Abstract 230P
Background
Definitive chemoradiotherapy (CRT) followed by durvalumab is the standard of care for unresectable stage III NSCLC. Recommendations for surveillance imaging vary across guidelines. The Canadian guidelines recommend imaging with CT of the chest and upper abdomen every 3 months for the first year after CRT, then every 6 months for the second year and annually up to 5 years. This study aimed to assess practice patterns of imaging surveillance and patterns of recurrence following CRT for unresectable stage III NSCLC.
Methods
Patients with unresectable stage III NSCLC treated at BC Cancer, British Columbia, Canada from January 2018-December 2021 were identified. A retrospective chart review was performed including patient characteristics, surveillance compliance, recurrence patterns and treatment. Minimum of CT chest imaging was collected from the index date set at CRT completion until progression, death or 5 years after completion of CRT.
Results
459 patients with unresectable stage III NSCLC treated with CRT were identified; 433 completed planned CRT and had follow up. Patients were male 54%, median age 68 years, never/ever smokers 10/90%, adenocarcinoma 61%, stage IIIA/B/C 48/45/7%. The median radiation dose was 60 Gy with radio-sensitizing platinum. 67% received durvalumab consolidation. The median times from end of CRT to CT imaging for the first 2 years of surveillance were 2.8 months (m), 6.3 m, 12.8 m, 17.4 m, 21.6 m and 26.1 m. After a median follow-up of 17.3 m, 280 (65%) patients had recurrence, of which 51 (18%) were eligible for curative salvage. There was no difference in surveillance patterns between curative/non-curative treatment eligible recurrences.
Conclusions
In this retrospective analysis, we demonstrated that compliance with surveillance guidelines was reasonable. By 2 years, over half of the patients experienced recurrence and 82% had locoregional or metastatic recurrence not amenable to curative salvage. These findings support the current guidelines for surveillance following curative intent treatment for unresectable stage III NSCLC to ensure access to curative salvage or metastatic therapies.
Legal entity responsible for the study
The authors.
Funding
Has not received any funding.
Disclosure
M. D’Amours: Financial Interests, Personal, Invited Speaker: Pfizer. M. Denault: Financial Interests, Personal, Invited Speaker: AstraZeneca, BMS, Janssen, Merck, Pfizer; Financial Interests, Personal, Advisory Board: Amgen, BMS, EMD-Serono, Janssen, Merck, Roche.
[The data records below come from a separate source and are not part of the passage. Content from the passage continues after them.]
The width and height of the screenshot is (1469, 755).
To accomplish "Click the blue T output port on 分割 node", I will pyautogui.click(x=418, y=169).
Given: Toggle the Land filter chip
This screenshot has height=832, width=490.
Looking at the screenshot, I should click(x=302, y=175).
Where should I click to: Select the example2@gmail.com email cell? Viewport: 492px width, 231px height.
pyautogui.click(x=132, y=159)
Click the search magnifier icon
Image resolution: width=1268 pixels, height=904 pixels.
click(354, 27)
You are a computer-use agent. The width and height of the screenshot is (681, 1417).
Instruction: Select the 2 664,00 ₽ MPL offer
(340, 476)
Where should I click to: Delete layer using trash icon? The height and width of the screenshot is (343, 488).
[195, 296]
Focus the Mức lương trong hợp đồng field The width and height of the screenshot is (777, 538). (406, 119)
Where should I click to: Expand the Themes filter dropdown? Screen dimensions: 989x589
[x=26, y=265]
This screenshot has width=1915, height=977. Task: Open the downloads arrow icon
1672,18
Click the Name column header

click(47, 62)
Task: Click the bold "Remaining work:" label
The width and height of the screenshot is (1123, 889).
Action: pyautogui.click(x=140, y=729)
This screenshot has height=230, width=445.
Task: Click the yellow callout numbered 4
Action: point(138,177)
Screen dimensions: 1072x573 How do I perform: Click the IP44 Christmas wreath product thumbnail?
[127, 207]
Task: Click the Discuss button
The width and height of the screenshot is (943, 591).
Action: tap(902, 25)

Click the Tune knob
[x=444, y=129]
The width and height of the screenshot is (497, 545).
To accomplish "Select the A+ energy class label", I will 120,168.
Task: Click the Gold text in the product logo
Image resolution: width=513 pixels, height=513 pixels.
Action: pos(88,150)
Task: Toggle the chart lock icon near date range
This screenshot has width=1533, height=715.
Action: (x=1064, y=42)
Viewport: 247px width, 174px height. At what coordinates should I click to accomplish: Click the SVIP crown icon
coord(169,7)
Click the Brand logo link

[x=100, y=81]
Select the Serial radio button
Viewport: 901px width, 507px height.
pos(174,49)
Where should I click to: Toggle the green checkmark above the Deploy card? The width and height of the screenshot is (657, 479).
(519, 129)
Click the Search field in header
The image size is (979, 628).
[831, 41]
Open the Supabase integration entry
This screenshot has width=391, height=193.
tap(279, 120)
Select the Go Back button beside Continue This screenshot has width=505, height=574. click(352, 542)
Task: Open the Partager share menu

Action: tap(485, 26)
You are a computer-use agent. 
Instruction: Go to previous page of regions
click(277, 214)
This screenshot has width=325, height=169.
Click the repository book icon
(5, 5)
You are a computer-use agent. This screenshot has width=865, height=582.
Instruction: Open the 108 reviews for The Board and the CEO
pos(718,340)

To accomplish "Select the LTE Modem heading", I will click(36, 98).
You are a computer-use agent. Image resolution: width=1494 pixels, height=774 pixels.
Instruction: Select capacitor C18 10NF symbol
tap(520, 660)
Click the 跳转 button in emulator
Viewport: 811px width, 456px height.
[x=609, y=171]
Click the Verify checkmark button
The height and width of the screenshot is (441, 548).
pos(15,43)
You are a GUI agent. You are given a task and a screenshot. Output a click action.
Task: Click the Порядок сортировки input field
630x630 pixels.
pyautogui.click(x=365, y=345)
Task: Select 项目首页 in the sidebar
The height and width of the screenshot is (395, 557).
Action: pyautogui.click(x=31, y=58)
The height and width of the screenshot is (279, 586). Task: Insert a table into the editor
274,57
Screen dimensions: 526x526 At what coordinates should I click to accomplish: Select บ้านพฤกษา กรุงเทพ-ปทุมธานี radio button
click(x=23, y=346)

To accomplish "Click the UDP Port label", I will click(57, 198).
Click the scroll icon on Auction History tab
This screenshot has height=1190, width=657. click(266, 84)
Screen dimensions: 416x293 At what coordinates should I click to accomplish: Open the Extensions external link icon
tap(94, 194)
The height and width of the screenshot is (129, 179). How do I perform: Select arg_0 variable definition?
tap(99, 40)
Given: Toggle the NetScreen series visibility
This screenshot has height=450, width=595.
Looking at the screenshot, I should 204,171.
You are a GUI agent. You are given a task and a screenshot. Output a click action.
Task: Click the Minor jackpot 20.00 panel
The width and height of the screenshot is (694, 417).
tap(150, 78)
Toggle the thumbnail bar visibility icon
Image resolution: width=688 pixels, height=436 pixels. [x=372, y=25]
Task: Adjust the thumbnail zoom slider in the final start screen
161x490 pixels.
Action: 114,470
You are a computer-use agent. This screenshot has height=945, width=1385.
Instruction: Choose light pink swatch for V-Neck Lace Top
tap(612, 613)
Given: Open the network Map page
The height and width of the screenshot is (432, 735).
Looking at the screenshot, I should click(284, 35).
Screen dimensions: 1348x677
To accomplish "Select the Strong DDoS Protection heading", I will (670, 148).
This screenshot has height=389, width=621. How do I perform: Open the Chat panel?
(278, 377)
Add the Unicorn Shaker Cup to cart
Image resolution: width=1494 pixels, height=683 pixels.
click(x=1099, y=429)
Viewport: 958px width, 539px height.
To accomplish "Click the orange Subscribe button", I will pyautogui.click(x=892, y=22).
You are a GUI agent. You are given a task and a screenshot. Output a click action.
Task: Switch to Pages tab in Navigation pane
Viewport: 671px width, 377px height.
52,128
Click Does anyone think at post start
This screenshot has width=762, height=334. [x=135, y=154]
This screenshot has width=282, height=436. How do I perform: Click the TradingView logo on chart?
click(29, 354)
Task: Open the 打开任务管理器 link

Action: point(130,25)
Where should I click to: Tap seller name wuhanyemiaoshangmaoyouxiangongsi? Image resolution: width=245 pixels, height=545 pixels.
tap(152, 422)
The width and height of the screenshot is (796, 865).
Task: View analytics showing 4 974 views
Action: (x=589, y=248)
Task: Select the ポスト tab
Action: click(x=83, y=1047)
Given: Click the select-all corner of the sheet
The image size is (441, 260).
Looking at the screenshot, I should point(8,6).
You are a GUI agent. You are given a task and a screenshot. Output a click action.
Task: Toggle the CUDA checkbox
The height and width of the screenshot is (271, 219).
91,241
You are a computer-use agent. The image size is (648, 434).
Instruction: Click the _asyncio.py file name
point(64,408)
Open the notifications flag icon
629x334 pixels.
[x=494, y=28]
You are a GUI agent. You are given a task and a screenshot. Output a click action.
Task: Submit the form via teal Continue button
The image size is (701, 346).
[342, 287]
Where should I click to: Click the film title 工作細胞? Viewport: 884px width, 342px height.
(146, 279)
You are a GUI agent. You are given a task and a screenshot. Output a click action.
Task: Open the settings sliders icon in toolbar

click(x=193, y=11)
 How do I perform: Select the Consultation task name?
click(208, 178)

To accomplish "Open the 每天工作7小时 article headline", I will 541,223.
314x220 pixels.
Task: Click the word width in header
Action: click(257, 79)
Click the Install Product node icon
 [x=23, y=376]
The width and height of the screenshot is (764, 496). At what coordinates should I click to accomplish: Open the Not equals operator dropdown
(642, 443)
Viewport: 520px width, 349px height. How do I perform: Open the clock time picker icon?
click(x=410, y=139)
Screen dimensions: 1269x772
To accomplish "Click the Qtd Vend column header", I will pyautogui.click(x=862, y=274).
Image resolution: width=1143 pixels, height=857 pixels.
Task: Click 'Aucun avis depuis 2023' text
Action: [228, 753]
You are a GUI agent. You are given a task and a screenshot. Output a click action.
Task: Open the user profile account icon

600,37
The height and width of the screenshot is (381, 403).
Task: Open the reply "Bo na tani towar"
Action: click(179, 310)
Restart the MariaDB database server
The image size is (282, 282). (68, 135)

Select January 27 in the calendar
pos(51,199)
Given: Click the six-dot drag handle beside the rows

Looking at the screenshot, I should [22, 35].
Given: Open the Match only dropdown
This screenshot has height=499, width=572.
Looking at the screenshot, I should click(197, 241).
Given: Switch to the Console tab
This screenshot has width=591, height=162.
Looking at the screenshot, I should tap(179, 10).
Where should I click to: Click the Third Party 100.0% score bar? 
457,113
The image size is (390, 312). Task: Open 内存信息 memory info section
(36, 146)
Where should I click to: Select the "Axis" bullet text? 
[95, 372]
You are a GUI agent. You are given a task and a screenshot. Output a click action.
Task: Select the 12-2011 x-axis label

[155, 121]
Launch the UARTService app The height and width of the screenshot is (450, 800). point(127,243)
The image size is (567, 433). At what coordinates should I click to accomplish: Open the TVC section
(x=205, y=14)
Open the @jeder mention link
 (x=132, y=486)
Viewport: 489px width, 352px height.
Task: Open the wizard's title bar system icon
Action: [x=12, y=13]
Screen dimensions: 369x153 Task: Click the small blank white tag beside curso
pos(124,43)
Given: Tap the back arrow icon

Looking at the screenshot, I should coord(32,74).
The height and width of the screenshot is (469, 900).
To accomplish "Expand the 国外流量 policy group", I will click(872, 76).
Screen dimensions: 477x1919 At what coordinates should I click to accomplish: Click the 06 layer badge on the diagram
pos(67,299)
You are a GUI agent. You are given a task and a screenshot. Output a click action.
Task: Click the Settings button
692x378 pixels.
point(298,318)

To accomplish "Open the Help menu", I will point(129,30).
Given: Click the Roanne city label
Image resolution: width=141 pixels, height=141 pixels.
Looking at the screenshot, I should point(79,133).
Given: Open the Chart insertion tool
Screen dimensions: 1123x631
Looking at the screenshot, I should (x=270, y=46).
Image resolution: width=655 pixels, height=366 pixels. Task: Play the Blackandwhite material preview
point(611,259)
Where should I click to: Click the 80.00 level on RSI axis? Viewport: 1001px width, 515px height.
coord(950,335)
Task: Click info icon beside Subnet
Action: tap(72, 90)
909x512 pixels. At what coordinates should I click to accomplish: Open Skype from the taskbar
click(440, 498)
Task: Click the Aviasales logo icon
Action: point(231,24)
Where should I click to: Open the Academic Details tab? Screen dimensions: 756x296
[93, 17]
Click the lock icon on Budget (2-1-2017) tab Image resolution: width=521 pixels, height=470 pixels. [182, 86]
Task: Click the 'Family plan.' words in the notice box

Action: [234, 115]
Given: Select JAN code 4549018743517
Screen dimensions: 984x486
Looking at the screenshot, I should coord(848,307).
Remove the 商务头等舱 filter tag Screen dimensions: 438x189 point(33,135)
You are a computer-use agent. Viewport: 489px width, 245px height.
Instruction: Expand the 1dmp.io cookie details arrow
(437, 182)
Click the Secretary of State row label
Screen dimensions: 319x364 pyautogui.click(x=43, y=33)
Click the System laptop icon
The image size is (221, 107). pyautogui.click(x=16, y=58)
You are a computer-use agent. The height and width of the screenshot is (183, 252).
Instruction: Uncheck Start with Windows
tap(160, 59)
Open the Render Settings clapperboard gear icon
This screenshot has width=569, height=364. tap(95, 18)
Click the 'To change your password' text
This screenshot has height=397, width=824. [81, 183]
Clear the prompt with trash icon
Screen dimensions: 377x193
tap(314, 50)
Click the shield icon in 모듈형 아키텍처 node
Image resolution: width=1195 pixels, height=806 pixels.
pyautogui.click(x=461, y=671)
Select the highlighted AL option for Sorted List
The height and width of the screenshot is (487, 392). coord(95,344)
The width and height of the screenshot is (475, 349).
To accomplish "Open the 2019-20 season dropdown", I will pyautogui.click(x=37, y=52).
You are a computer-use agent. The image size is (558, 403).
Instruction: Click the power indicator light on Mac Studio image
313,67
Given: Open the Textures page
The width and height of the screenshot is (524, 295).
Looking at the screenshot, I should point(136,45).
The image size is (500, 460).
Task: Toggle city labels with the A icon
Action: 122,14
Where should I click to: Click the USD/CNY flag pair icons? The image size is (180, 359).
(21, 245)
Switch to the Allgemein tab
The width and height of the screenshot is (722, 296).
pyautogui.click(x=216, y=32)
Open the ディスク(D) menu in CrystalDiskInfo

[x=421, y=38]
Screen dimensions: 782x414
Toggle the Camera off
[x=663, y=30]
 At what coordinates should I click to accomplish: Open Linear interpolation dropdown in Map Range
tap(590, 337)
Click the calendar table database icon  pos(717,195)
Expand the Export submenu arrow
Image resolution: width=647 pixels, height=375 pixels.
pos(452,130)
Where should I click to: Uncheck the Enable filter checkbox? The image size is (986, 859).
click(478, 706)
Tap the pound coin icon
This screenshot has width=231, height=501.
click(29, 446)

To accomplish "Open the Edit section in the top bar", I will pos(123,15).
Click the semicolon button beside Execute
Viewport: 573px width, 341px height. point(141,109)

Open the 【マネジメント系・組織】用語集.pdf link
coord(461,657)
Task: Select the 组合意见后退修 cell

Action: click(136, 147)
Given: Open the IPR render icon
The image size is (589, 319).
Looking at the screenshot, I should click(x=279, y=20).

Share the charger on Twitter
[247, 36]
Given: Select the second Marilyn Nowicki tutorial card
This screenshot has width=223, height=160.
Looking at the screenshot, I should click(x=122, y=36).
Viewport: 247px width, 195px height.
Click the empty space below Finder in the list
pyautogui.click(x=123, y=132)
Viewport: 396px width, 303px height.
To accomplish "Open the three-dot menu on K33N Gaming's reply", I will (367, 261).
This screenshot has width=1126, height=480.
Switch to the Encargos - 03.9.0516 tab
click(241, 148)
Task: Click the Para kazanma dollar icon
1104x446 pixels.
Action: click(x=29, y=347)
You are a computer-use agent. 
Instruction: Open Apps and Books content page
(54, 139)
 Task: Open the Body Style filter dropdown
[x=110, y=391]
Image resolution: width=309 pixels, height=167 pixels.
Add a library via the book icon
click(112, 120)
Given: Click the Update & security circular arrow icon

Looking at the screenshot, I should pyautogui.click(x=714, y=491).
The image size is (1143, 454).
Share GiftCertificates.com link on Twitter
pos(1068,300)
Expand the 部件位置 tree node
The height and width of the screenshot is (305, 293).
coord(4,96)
J. Feng: Financial Interests, Personal, Invited Speaker: AstraZeneca, Merck, Pfizer, Amgen; Financial Interests, Personal, Advisory Board: Amgen, Merck; Financial Interests, Personal, Other, Travel support: DAVA. J. Laskin: Financial Interests, Personal, Invited Speaker: Ely, Lilly, Pfizer, Roche; Financial Interests, Institutional, Research Grant: Roche. B. Leung: Financial Interests, Personal, Invited Speaker: AstraZeneca, Pfizer. B. Melosky: Financial Interests, Personal, Invited Speaker: AstraZeneca, BI, BMS, Merck, Pfizer, Novartis, Jansen, Roche, GSK, Sanofi, Amgen; Financial Interests, Personal, Advisory Board: AstraZeneca, BI, BMS, Merck, Pfizer, Novartis, Jansen, Roche, GSK, Sanofi, Amgen. C. Ho: Financial Interests, Personal, Advisory Board: AbbVie, Amgen, AstraZeneca, Bayer, BMS, Janssen, Jazz, Merck, Novertism Pfizer, Roche, Sanofi, GSK; Financial Interests, Institutional, Research Grant, Grant: AstraZeneca, Roche. All other authors have declared no conflicts of interest.